Reproduce every line of the items below word for word, but leave the pictures out of your answer.

Target pointing data

◇ ◇ ◇

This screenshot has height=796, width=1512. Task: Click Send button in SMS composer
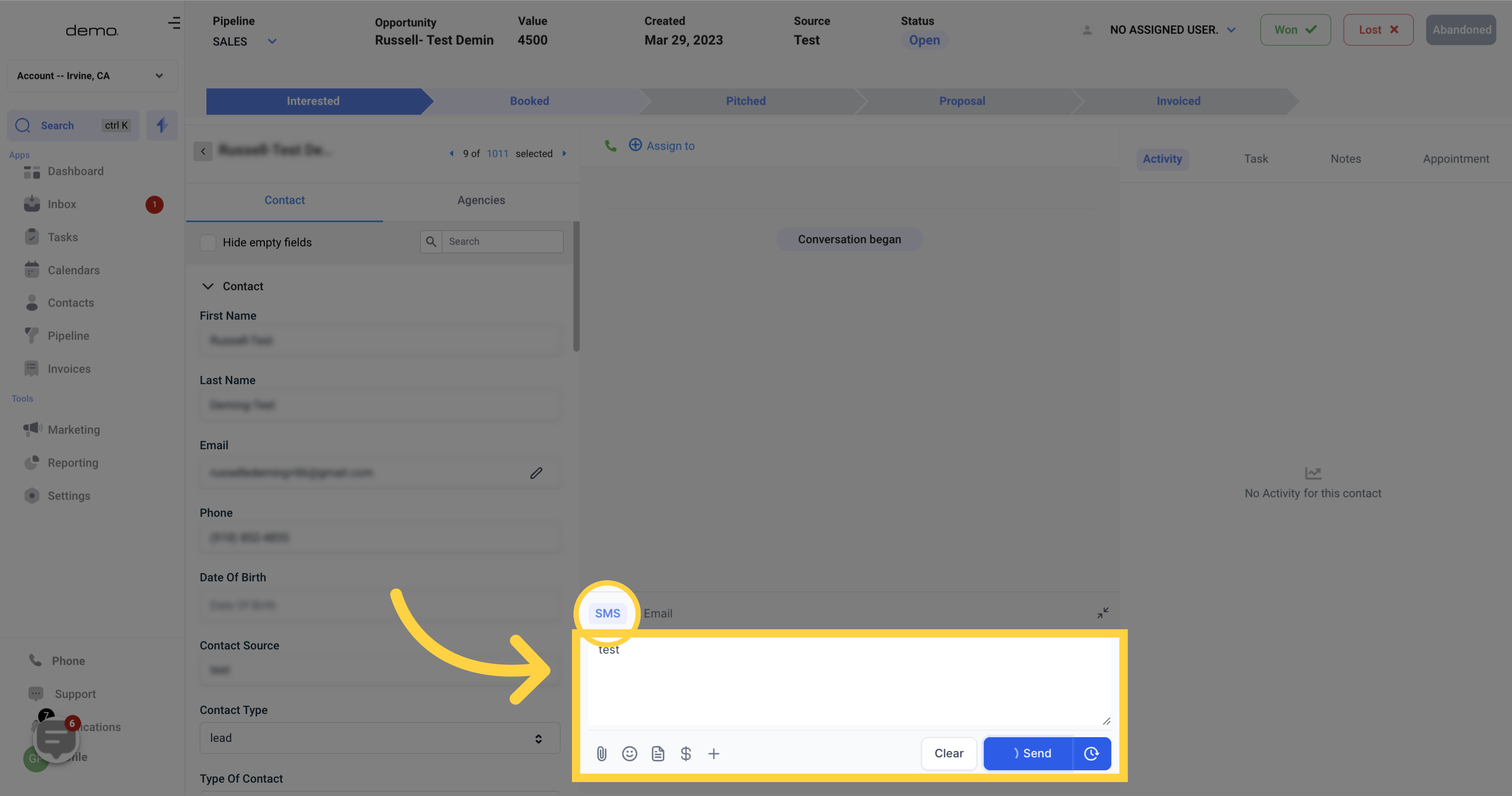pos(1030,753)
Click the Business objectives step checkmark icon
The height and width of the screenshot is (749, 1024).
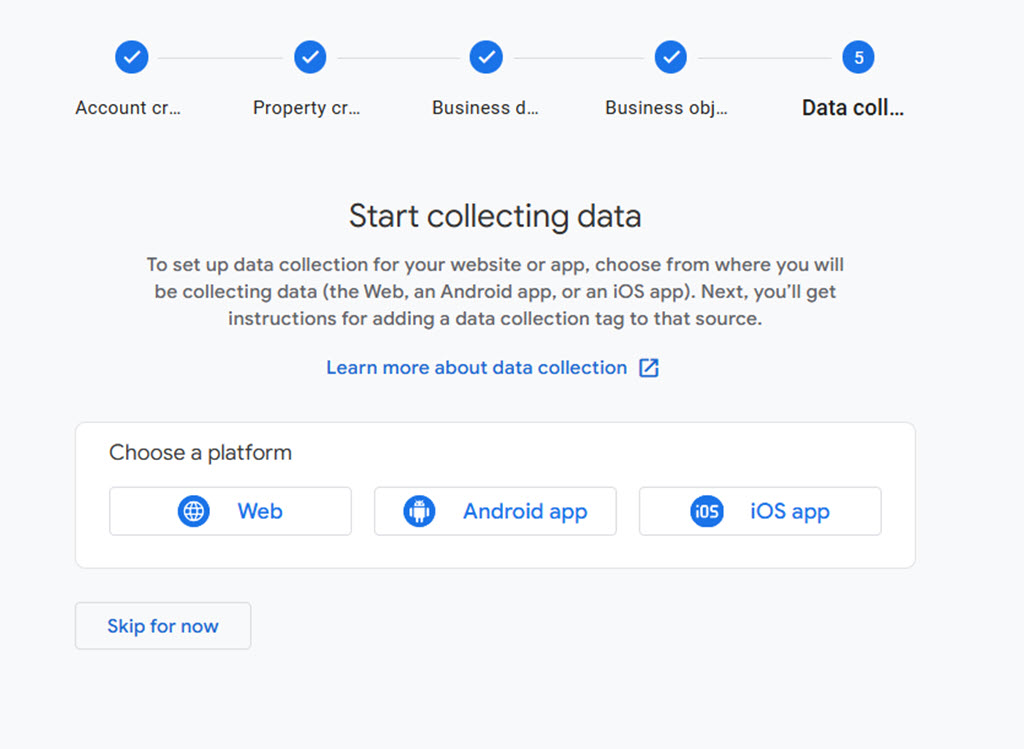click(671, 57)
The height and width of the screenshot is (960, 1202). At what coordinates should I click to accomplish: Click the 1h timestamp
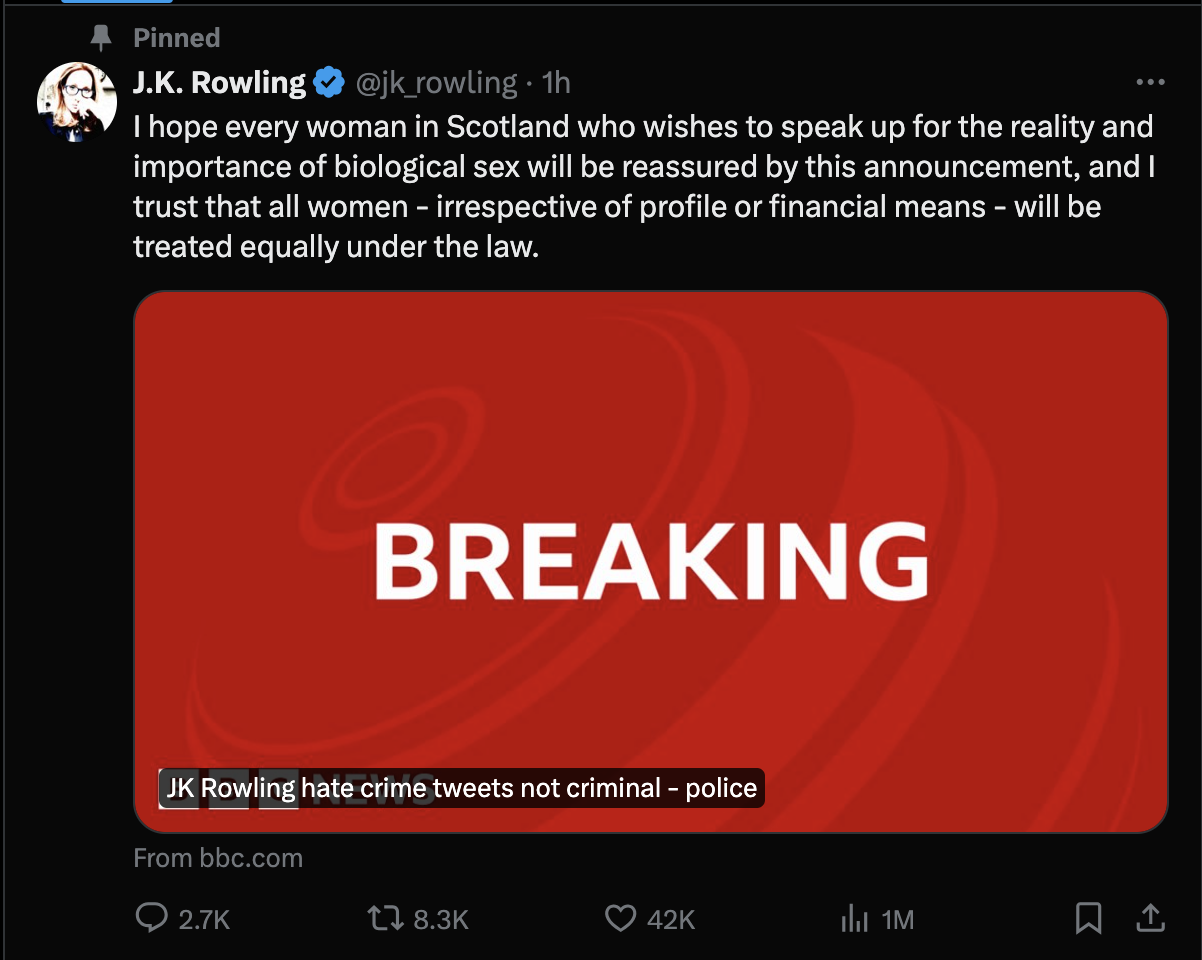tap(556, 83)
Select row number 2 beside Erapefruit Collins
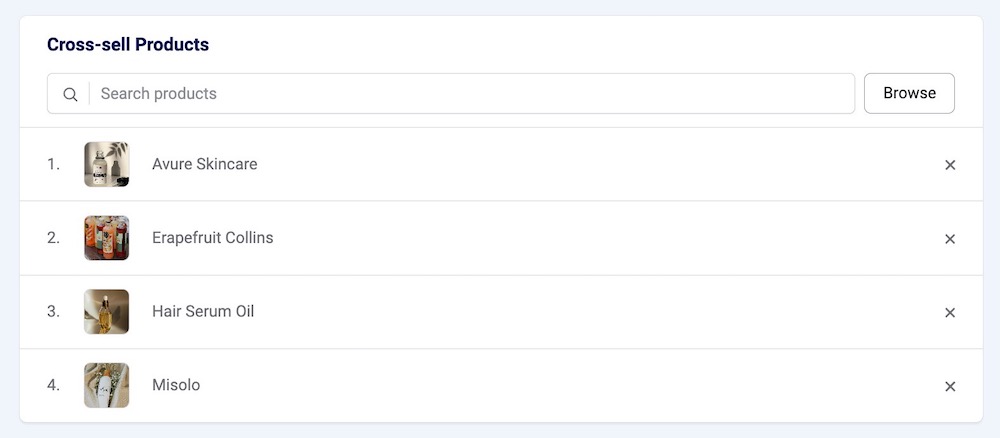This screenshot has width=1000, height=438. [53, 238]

◇ ◇ ◇

| Finished exercise |
This screenshot has height=796, width=1512. Task: Click Send button in SMS composer
pos(1030,753)
Click the Business objectives step checkmark icon
The height and width of the screenshot is (749, 1024).
click(671, 57)
The height and width of the screenshot is (960, 1202). At what coordinates should I click to accomplish: Click the 1h timestamp
tap(556, 83)
Select row number 2 beside Erapefruit Collins
This screenshot has width=1000, height=438. [53, 238]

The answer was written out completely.